**BRANO FORNITO**
Il debito pubblico mondiale è destinato, quest’anno, a superare i $ 100.000 MD, attestandosi a circa il 93% del PIL globale.
Se guardiamo al debito globale (governativo, corporate e famiglie) il numero è ancora più da brividi, raggiungendo i $ 307.000 MD (307 trilioni), pari a circa 3 volte il PIL globale (erano 226.000 MD nel 2020).
Si può ben comprendere come pensare di rientrare in “parametri” che consentono di ipotizzare un “rientro” graduale sia alquanto fantasioso, anche in considerazione dell’evoluzione che il debito, nel suo complesso, sta avendo: se in alcuni Paesi si sta cercando di “contenerne” la crescita (senza contare il fatto che il “caro interessi” seguito alle politiche di austerità delle Banche Centrali hanno ridotto l’accesso al credito da parte di imprese e famiglie), ve ne sono altri in cui la crescita è continua (India, Brasile, Cina).
Tornando al debito pubblico, oramai il costo dei soli interessi è stimato in circa il 14/15% del PIL: secondo The Economist, tale percentuale è destinata a diventare il 17%, se non di più, nell’arco di un triennio.
Questo, banalmente, uno dei motivi per cui parlare di crescita diventa sempre più complicato.
Ovviamente, come sempre, quando si parla di “media”, si tende a fare di “tutta un’erba un fascio”.
Ben sappiamo (soprattutto noi italiani…) che così non è: ci sono Paesi ritenuti, se non “virtuosi” (ormai anche questo termine, viste le vicende degli ultimi anni, deve essere rivisto), almeno più “sani”. E la loro “ostinazione” nel voler continuare a rimanere tali a volte può non essere considerato un elemento del tutto positivo: il caso più emblematico è la Germania, in cui il debito pubblico è ancora intorno al 60% (63,6% le proiezioni attuali), più o meno quello definito dai Trattati di Maastricht che diedero vita alla moneta unica. Il pensiero di molti è che se il Governo tedesco fosse stato, negli anni (o lo fosse attualmente) meno rigoroso, forse il Paese si troverebbe ad affrontare una crisi economica, prima ancora che politica e sociale, meno grave (e, di conseguenza, anche l’Europa, intesa come UE, se la “passerebbe meglio”). Ma qui si entra nelle “scuole di pensiero”: e i se e i ma non sono contemplati nel mondo reale.

**ELENCO DEI COMPITI**
A – Trascriva fedelmente il passo del testo sul debito pubblico che comincia con le parole "Si può ben comprendere" e si chiude dopo le parole "sempre più complicato.".
B – Prosegua il testo sul debito pubblico a partire dalla sua ultima frase.

**VOCI RACCOLTE**
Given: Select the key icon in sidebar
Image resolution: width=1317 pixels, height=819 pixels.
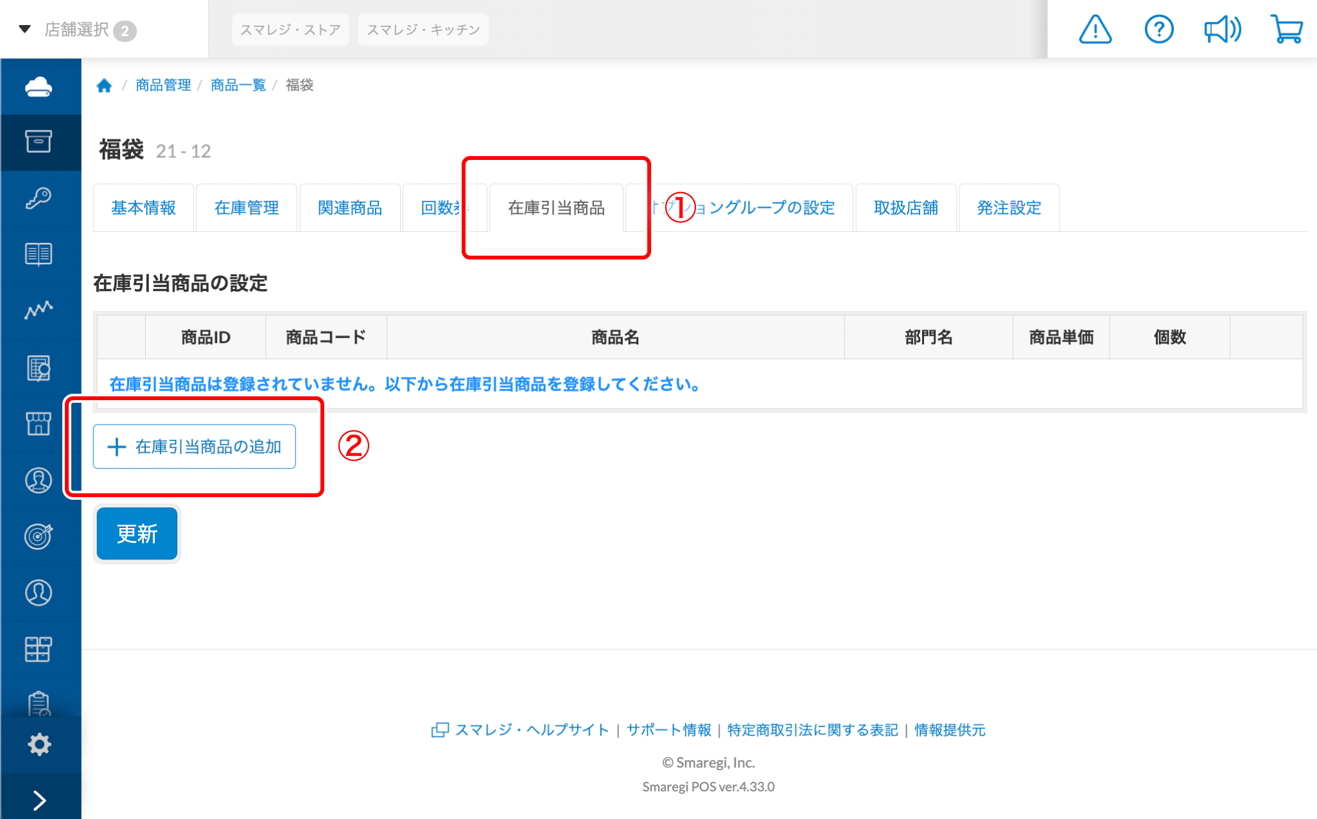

* * *

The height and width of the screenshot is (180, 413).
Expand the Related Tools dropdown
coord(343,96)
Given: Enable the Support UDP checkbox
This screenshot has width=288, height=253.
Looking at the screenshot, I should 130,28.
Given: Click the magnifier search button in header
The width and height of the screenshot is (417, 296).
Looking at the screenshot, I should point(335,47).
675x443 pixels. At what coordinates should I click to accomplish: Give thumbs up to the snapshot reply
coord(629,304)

* * *

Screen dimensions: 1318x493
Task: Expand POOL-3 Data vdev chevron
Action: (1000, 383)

**SOLUZIONI DELL'ESERCIZIO**
A –
Si può ben comprendere come pensare di rientrare in “parametri” che consentono di ipotizzare un “rientro” graduale sia alquanto fantasioso, anche in considerazione dell’evoluzione che il debito, nel suo complesso, sta avendo: se in alcuni Paesi si sta cercando di “contenerne” la crescita (senza contare il fatto che il “caro interessi” seguito alle politiche di austerità delle Banche Centrali hanno ridotto l’accesso al credito da parte di imprese e famiglie), ve ne sono altri in cui la crescita è continua (India, Brasile, Cina).
Tornando al debito pubblico, oramai il costo dei soli interessi è stimato in circa il 14/15% del PIL: secondo The Economist, tale percentuale è destinata a diventare il 17%, se non di più, nell’arco di un triennio.
Questo, banalmente, uno dei motivi per cui parlare di crescita diventa sempre più complicato.

B –
Quest’ultimo ci dice, peraltro, che a fianco di dati macro la cui evidenza è fuori discussione (per esempio la percentuale debito/PIL, ritenuta tra le più importanti, se non la più importante, nella definizione della situazione di un Paese e delle sue prospettive), ve ne sono altri il cui “peso” non è indifferente. La “sommatoria” di questi fattori è ciò che determina, in fondo, la valutazione che le società di rating assegnano ai singoli Paesi: una sintesi tra il “qui e ora” e ciò che li aspetta. Un dato, quello sul rating, destinato ad avere conseguenze non indifferenti, tra cui la definizione quanto un Paese è “costretto” a pagare per “comprare” la fiducia degli investitori.
Se dovessimo guardare, infatti, solo alle dimensioni del debito pubblico (in percentuale prima ancora che in assoluto), il nostro Paese, che già si trova a “remunerare” gli investitori più di qualsiasi altro Paese europeo (anche più della Grecia), vivrebbe una situazione ancora più onerosa, con uno spread ben superiore ai 125 bp con cui ha chiuso venerdì.
Ma, come detto, esistono altri aspetti che devono essere valutati; e lo spread (il differenziale tra quanto “paga” il bund tedesco, il “benchmark” assoluto, e i titoli governativi emessi dagli altri Paesi) non è neanche l’unico indicatore della “salute” di un Paese.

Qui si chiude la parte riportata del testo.